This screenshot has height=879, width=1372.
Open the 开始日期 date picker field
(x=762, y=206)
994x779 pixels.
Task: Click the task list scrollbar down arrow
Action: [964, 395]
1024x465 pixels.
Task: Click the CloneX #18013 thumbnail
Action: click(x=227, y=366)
++++
## WHAT IS BEING ASKED
Exactly what appears above must be set down again in full.

## ANSWER TO THE EXERCISE
This screenshot has height=879, width=1372.
Open the 开始日期 date picker field
(x=762, y=206)
994x779 pixels.
Task: Click the task list scrollbar down arrow
Action: [964, 395]
1024x465 pixels.
Task: Click the CloneX #18013 thumbnail
Action: click(x=227, y=366)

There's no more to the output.